─── Extracted entries

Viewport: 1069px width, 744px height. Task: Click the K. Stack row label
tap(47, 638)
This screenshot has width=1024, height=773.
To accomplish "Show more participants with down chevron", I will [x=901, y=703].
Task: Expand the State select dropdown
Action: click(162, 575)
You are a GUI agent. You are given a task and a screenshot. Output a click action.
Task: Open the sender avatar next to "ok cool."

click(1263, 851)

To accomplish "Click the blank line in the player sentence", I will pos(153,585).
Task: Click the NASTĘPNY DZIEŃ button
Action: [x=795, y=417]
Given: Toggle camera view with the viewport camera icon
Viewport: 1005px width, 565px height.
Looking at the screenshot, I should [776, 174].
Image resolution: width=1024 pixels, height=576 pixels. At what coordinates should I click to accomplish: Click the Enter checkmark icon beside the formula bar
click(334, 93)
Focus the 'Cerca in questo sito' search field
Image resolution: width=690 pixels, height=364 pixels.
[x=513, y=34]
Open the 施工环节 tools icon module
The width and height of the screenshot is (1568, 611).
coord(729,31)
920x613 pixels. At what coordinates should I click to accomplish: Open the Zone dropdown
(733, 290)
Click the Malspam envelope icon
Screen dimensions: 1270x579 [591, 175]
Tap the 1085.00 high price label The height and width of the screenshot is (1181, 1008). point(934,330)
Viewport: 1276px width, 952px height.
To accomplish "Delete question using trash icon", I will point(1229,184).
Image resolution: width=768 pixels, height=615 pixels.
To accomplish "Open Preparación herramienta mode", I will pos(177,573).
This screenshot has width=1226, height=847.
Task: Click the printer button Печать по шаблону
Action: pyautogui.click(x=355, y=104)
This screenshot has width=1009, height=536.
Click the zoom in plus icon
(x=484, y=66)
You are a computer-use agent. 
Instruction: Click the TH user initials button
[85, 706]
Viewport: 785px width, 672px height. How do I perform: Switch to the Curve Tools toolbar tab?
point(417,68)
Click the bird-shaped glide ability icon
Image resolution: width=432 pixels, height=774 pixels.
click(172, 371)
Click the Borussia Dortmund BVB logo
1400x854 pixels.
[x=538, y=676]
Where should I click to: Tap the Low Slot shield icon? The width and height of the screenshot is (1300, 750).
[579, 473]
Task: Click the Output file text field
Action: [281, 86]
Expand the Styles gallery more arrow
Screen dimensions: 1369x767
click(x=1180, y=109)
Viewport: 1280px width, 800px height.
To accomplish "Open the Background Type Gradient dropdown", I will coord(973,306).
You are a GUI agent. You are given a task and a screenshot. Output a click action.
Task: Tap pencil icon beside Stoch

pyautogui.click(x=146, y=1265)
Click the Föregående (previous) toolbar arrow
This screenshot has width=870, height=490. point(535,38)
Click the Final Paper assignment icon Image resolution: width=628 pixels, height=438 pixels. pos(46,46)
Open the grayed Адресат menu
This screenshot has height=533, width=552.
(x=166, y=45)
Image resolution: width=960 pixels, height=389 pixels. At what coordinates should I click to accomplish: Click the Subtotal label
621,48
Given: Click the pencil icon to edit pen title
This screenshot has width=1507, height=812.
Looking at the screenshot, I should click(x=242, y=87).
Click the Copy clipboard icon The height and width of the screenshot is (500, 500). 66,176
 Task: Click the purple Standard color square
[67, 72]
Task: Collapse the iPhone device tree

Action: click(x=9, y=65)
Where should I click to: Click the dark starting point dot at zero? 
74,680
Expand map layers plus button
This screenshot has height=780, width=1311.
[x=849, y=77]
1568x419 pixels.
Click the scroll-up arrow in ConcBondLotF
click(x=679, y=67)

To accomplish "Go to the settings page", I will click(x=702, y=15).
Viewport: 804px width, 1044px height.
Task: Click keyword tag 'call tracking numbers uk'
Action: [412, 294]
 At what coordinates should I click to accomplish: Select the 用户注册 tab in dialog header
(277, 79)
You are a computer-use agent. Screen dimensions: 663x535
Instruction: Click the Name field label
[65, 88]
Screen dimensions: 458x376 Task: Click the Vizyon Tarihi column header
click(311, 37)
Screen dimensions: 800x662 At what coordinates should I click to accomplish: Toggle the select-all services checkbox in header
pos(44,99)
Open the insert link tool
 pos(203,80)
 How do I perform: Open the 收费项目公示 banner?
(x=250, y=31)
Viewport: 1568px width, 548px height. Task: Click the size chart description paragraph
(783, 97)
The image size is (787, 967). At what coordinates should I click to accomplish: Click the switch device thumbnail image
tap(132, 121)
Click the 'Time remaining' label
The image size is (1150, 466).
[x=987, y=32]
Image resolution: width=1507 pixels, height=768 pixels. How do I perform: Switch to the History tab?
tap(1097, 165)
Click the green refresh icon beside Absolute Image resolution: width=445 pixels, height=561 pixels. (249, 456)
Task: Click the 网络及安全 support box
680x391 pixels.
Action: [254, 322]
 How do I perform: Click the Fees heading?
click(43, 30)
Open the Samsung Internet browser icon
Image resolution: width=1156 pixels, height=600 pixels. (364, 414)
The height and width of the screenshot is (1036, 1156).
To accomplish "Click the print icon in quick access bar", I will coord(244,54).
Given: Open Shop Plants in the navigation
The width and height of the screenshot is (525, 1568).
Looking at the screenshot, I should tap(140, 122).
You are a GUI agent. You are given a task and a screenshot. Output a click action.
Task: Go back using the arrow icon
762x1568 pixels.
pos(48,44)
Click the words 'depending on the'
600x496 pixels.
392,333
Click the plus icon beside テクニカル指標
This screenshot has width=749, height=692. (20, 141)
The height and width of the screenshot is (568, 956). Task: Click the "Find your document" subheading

──────

What you will do - Output every line above so that it reads exactly as before.

Answer for the task -
Viewport: 1069px width, 744px height. Task: Click the K. Stack row label
tap(47, 638)
This screenshot has width=1024, height=773.
To accomplish "Show more participants with down chevron", I will [x=901, y=703].
Task: Expand the State select dropdown
Action: click(162, 575)
You are a GUI agent. You are given a task and a screenshot. Output a click action.
Task: Open the sender avatar next to "ok cool."

click(1263, 851)

To accomplish "Click the blank line in the player sentence", I will pos(153,585).
Task: Click the NASTĘPNY DZIEŃ button
Action: [x=795, y=417]
Given: Toggle camera view with the viewport camera icon
Viewport: 1005px width, 565px height.
Looking at the screenshot, I should [776, 174].
Image resolution: width=1024 pixels, height=576 pixels. At what coordinates should I click to accomplish: Click the Enter checkmark icon beside the formula bar
click(334, 93)
Focus the 'Cerca in questo sito' search field
Image resolution: width=690 pixels, height=364 pixels.
[x=513, y=34]
Open the 施工环节 tools icon module
The width and height of the screenshot is (1568, 611).
coord(729,31)
920x613 pixels. At what coordinates should I click to accomplish: Open the Zone dropdown
(733, 290)
Click the Malspam envelope icon
Screen dimensions: 1270x579 [591, 175]
Tap the 1085.00 high price label The height and width of the screenshot is (1181, 1008). point(934,330)
Viewport: 1276px width, 952px height.
To accomplish "Delete question using trash icon", I will point(1229,184).
Image resolution: width=768 pixels, height=615 pixels.
To accomplish "Open Preparación herramienta mode", I will pos(177,573).
This screenshot has width=1226, height=847.
Task: Click the printer button Печать по шаблону
Action: pyautogui.click(x=355, y=104)
This screenshot has width=1009, height=536.
Click the zoom in plus icon
(x=484, y=66)
You are a computer-use agent. 
Instruction: Click the TH user initials button
[85, 706]
Viewport: 785px width, 672px height. How do I perform: Switch to the Curve Tools toolbar tab?
point(417,68)
Click the bird-shaped glide ability icon
Image resolution: width=432 pixels, height=774 pixels.
click(172, 371)
Click the Borussia Dortmund BVB logo
1400x854 pixels.
[x=538, y=676]
Where should I click to: Tap the Low Slot shield icon? The width and height of the screenshot is (1300, 750).
[579, 473]
Task: Click the Output file text field
Action: [281, 86]
Expand the Styles gallery more arrow
Screen dimensions: 1369x767
click(x=1180, y=109)
Viewport: 1280px width, 800px height.
To accomplish "Open the Background Type Gradient dropdown", I will coord(973,306).
You are a GUI agent. You are given a task and a screenshot. Output a click action.
Task: Tap pencil icon beside Stoch

pyautogui.click(x=146, y=1265)
Click the Föregående (previous) toolbar arrow
This screenshot has width=870, height=490. point(535,38)
Click the Final Paper assignment icon Image resolution: width=628 pixels, height=438 pixels. pos(46,46)
Open the grayed Адресат menu
This screenshot has height=533, width=552.
(x=166, y=45)
Image resolution: width=960 pixels, height=389 pixels. At what coordinates should I click to accomplish: Click the Subtotal label
621,48
Given: Click the pencil icon to edit pen title
This screenshot has width=1507, height=812.
Looking at the screenshot, I should click(x=242, y=87).
Click the Copy clipboard icon The height and width of the screenshot is (500, 500). 66,176
 Task: Click the purple Standard color square
[67, 72]
Task: Collapse the iPhone device tree

Action: click(x=9, y=65)
Where should I click to: Click the dark starting point dot at zero? 
74,680
Expand map layers plus button
This screenshot has height=780, width=1311.
[x=849, y=77]
1568x419 pixels.
Click the scroll-up arrow in ConcBondLotF
click(x=679, y=67)

To accomplish "Go to the settings page", I will click(x=702, y=15).
Viewport: 804px width, 1044px height.
Task: Click keyword tag 'call tracking numbers uk'
Action: [412, 294]
 At what coordinates should I click to accomplish: Select the 用户注册 tab in dialog header
(277, 79)
You are a computer-use agent. Screen dimensions: 663x535
Instruction: Click the Name field label
[65, 88]
Screen dimensions: 458x376 Task: Click the Vizyon Tarihi column header
click(311, 37)
Screen dimensions: 800x662 At what coordinates should I click to accomplish: Toggle the select-all services checkbox in header
pos(44,99)
Open the insert link tool
 pos(203,80)
 How do I perform: Open the 收费项目公示 banner?
(x=250, y=31)
Viewport: 1568px width, 548px height. Task: Click the size chart description paragraph
(783, 97)
The image size is (787, 967). At what coordinates should I click to accomplish: Click the switch device thumbnail image
tap(132, 121)
Click the 'Time remaining' label
The image size is (1150, 466).
[x=987, y=32]
Image resolution: width=1507 pixels, height=768 pixels. How do I perform: Switch to the History tab?
tap(1097, 165)
Click the green refresh icon beside Absolute Image resolution: width=445 pixels, height=561 pixels. (249, 456)
Task: Click the 网络及安全 support box
680x391 pixels.
Action: [254, 322]
 How do I perform: Click the Fees heading?
click(43, 30)
Open the Samsung Internet browser icon
Image resolution: width=1156 pixels, height=600 pixels. (364, 414)
The height and width of the screenshot is (1036, 1156).
To accomplish "Click the print icon in quick access bar", I will coord(244,54).
Given: Open Shop Plants in the navigation
The width and height of the screenshot is (525, 1568).
Looking at the screenshot, I should tap(140, 122).
You are a GUI agent. You are given a task and a screenshot. Output a click action.
Task: Go back using the arrow icon
762x1568 pixels.
pos(48,44)
Click the words 'depending on the'
600x496 pixels.
392,333
Click the plus icon beside テクニカル指標
This screenshot has width=749, height=692. (20, 141)
The height and width of the screenshot is (568, 956). Task: Click the "Find your document" subheading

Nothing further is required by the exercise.